◆ **PARTS OF THE EXERCISE**:
[a] According to the passage about Sonja Klebe's ant stings, how many times was she stung by Jack Jumper ants within her first 18 months at her new home?
[b] Duplicate everything in the passage about Sonja Klebe's ant stings from "KlebeSCommeIlFau horseSonja Klebe, who" down to "potentially fatal experience.".

◆ **PROVIDED PASSAGE**:
• • • • •

KlebeSCommeIlFau horseSonja Klebe, who works in cancer research, moved into an Adelaide Hills property in 2005. She is a keen horse rider and rock climber and loves the great outdoors. Unfortunately she was stung three times by Jack Jumper ants within the first 18 months for moving to her new home. The first time she had a localised allergic reaction. The second time her arm swelled up. The third sting caused her breathing difficulty, and Sonja nearly passed out in the paddock. As she was alone, this was a frightening and potentially fatal experience.

Fortunately, she works at Flinders Medical Centre where Professor Bob Heddle has given talks about allergy to venom, so she was aware of the problem and sought help. She began a course of allergen immunotherapy. This involved the regular administration of gradually increasing doses of allergen extracts, usually over a period of years, the aim being tolerance to allergens with fewer or no symptoms.

• • • • •

◆ **RECORD EXCERPTS**:
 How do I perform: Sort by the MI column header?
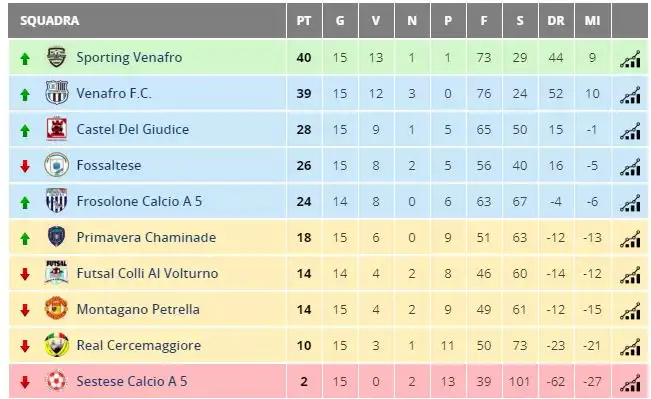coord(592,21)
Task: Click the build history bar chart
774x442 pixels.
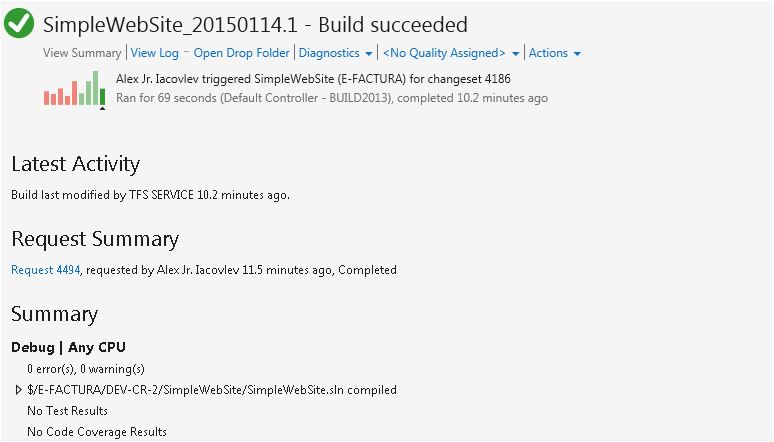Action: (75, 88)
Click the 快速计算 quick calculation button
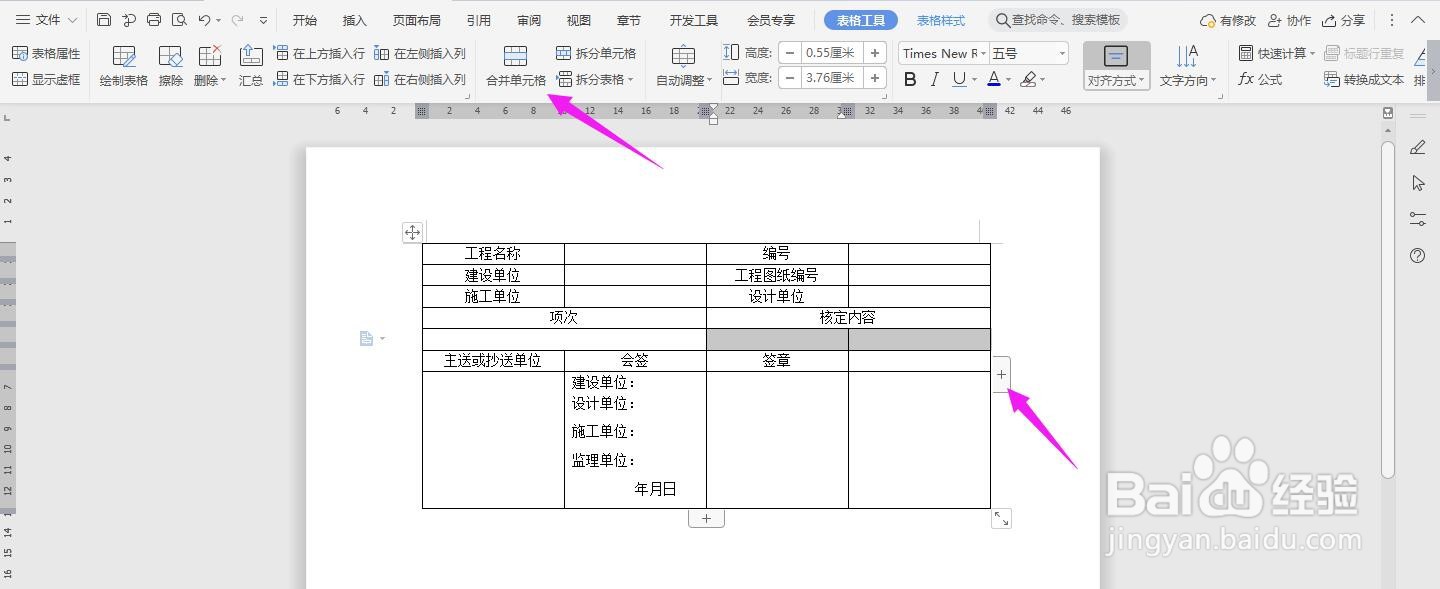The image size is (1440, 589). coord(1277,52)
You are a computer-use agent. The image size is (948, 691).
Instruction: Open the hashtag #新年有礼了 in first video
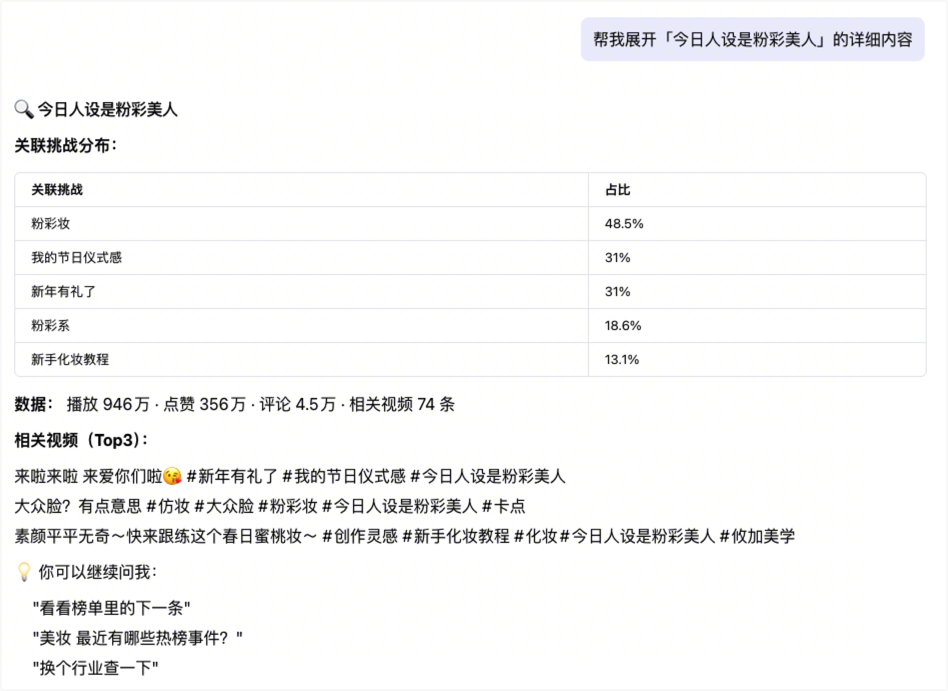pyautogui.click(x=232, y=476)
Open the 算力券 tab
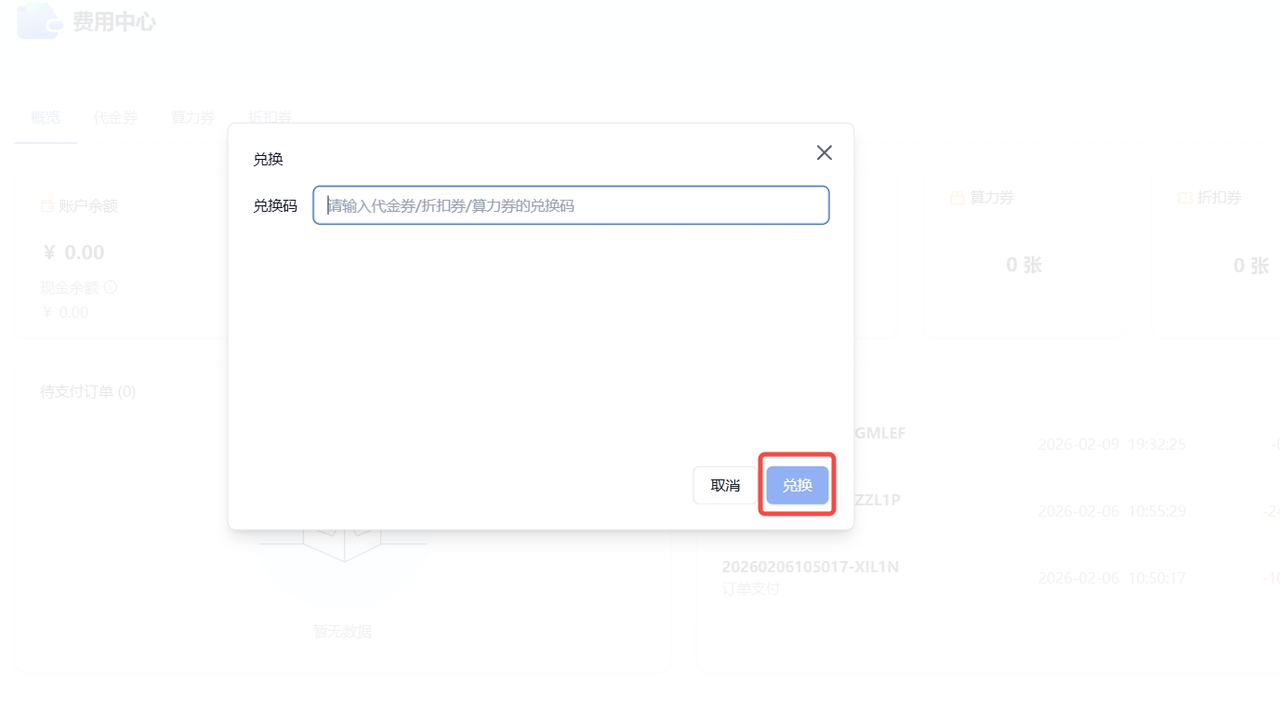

• • • • •

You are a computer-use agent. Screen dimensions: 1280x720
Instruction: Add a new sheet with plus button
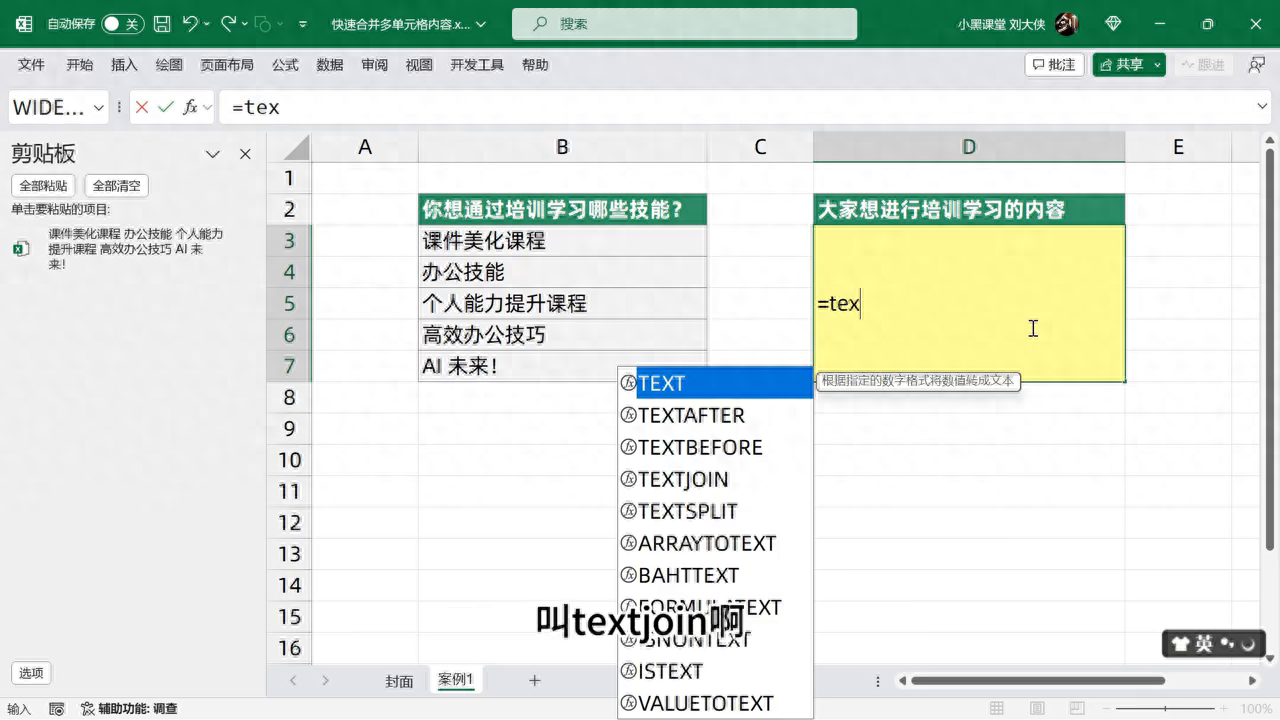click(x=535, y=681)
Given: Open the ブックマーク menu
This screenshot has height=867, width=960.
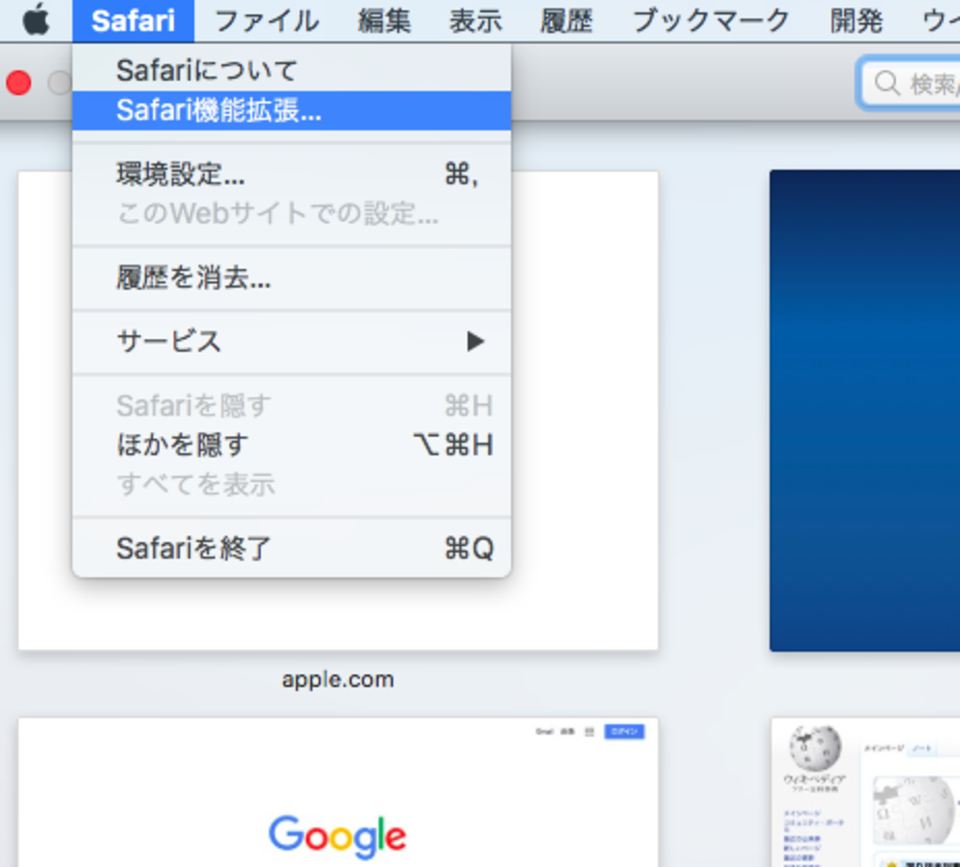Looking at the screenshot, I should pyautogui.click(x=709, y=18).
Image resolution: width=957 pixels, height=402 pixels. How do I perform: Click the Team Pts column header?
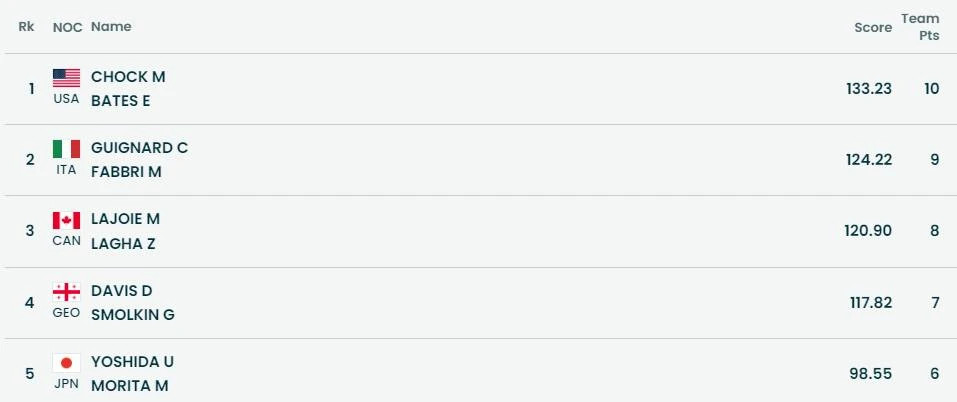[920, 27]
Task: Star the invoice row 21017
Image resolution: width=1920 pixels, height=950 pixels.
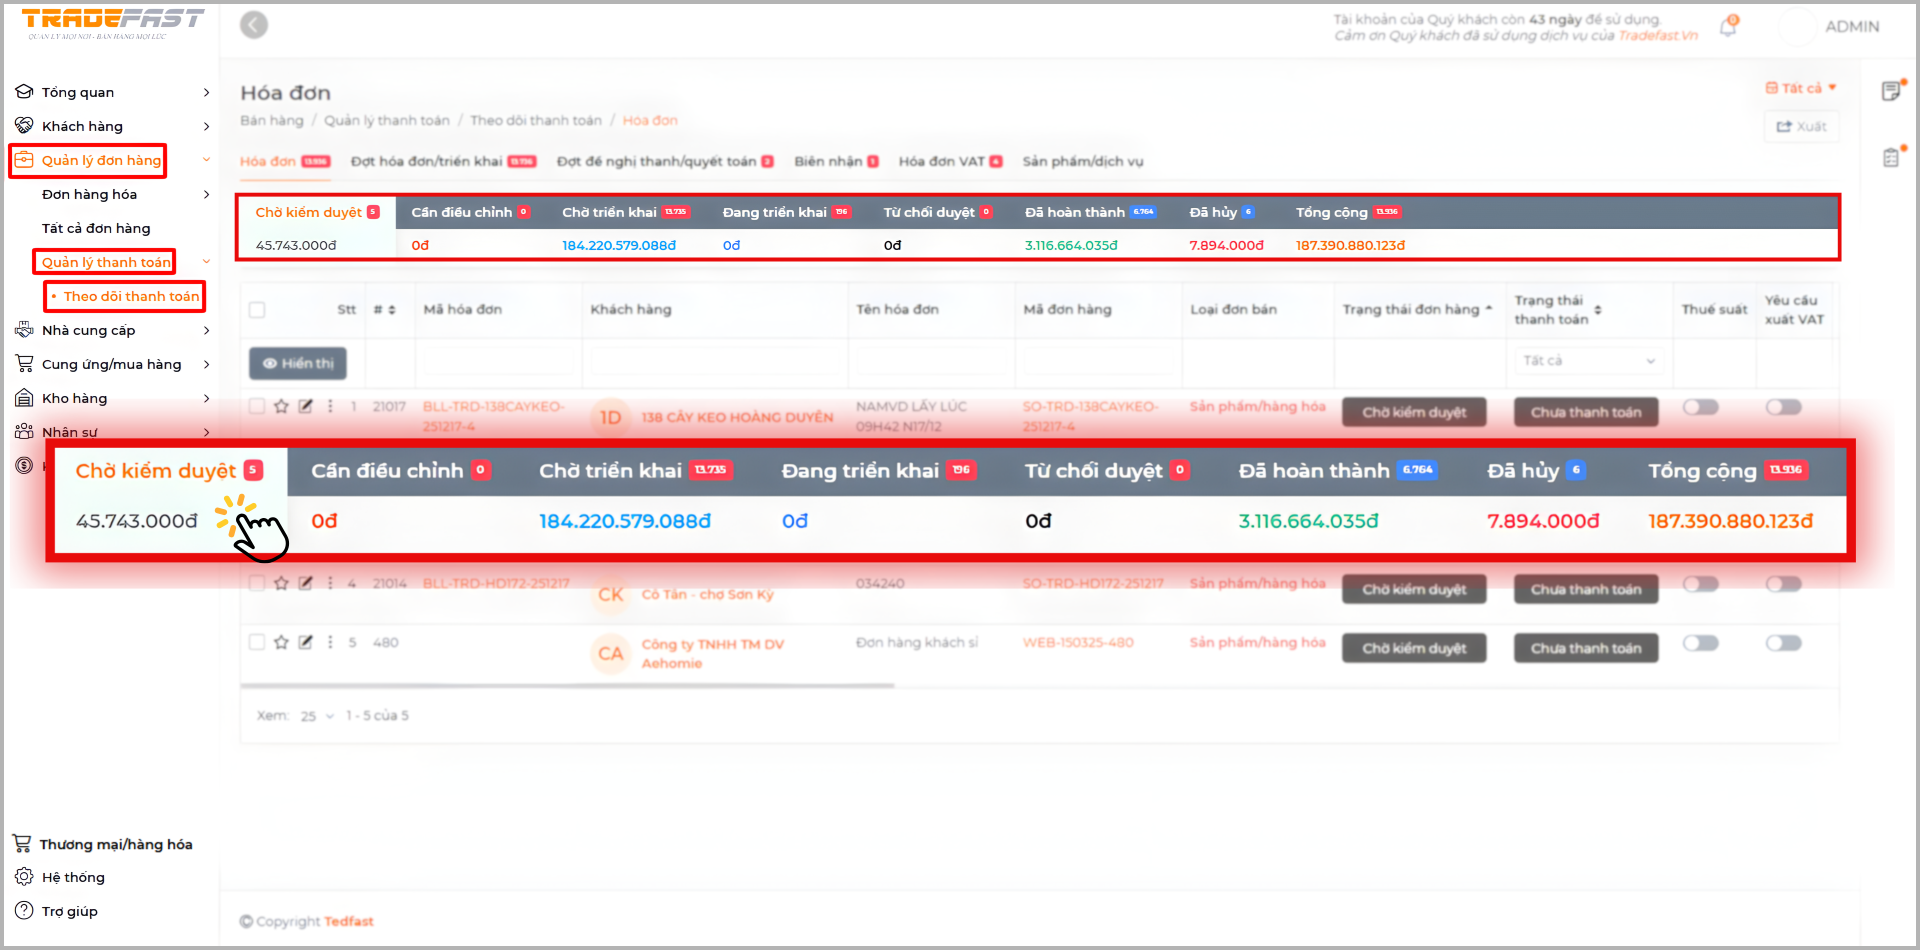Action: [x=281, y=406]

• • • • •

◆ **RESPONSE LIST**:
[a] Three times.

[b]
KlebeSCommeIlFau horseSonja Klebe, who works in cancer research, moved into an Adelaide Hills property in 2005. She is a keen horse rider and rock climber and loves the great outdoors. Unfortunately she was stung three times by Jack Jumper ants within the first 18 months for moving to her new home. The first time she had a localised allergic reaction. The second time her arm swelled up. The third sting caused her breathing difficulty, and Sonja nearly passed out in the paddock. As she was alone, this was a frightening and potentially fatal experience.